[Exercise aim]
Copy out, word for word, the lines from the one with "You are a computer-use agent." to the one with "pos(741,261)", including both. Leave the pictures out of your answer.

──────── Given records

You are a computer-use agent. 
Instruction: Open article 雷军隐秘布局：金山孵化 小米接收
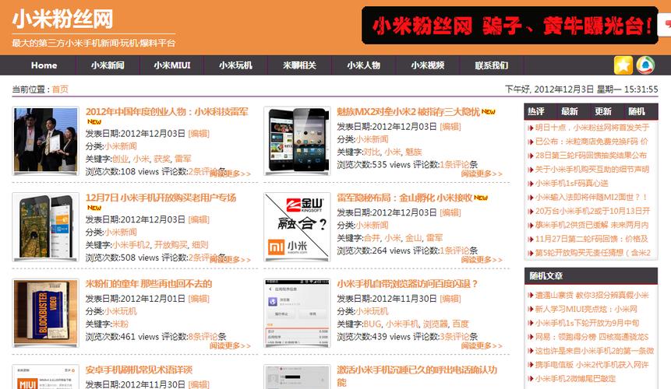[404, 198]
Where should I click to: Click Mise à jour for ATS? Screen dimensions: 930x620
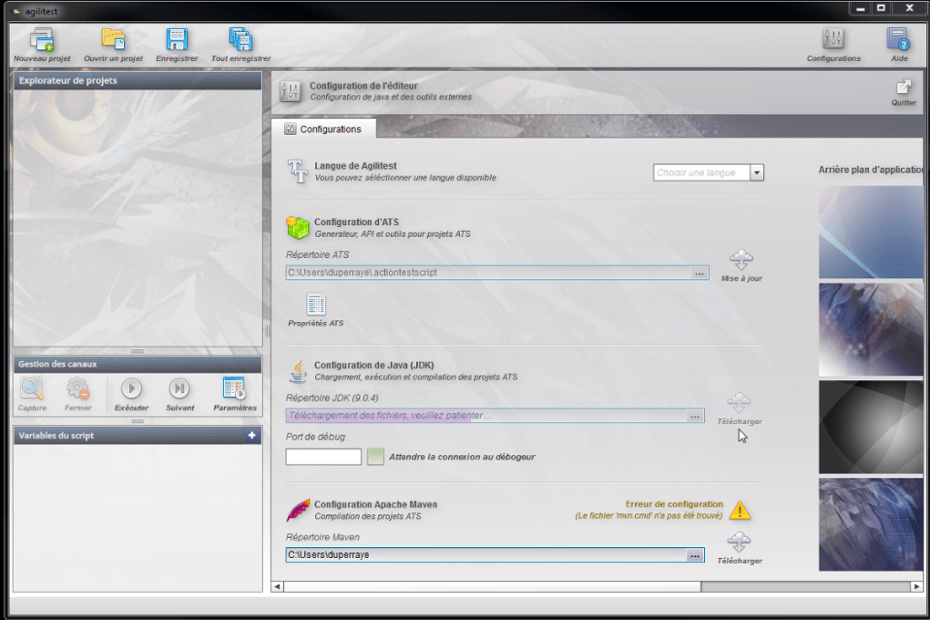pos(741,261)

────────────────
──────── Given records

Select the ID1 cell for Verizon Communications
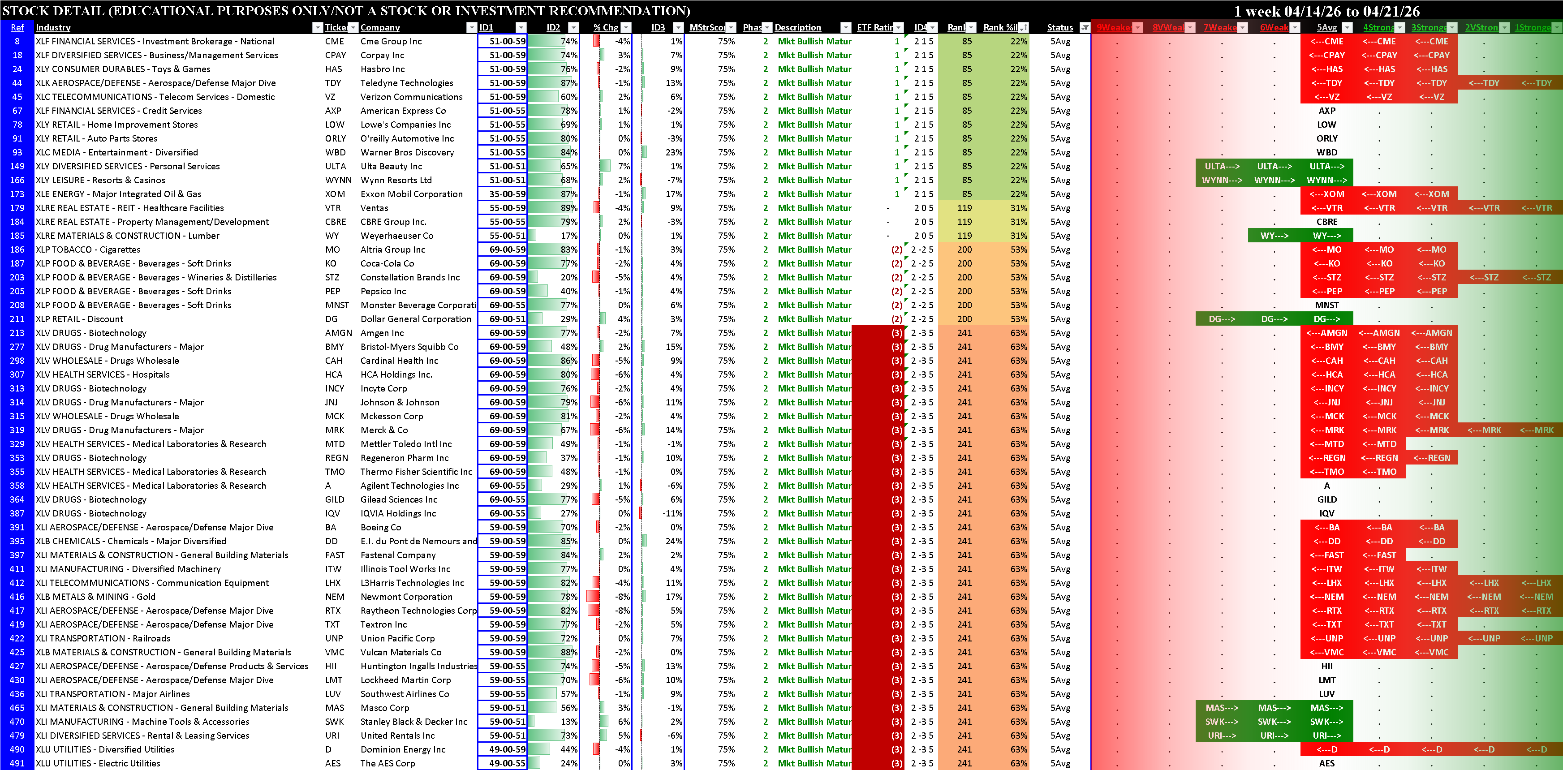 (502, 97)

────────────────

[Written reply]
You are a computer-use agent. 
Instruction: Open article 雷军隐秘布局：金山孵化 小米接收
[404, 198]
Where should I click to: Click Mise à jour for ATS? Screen dimensions: 930x620
pos(741,261)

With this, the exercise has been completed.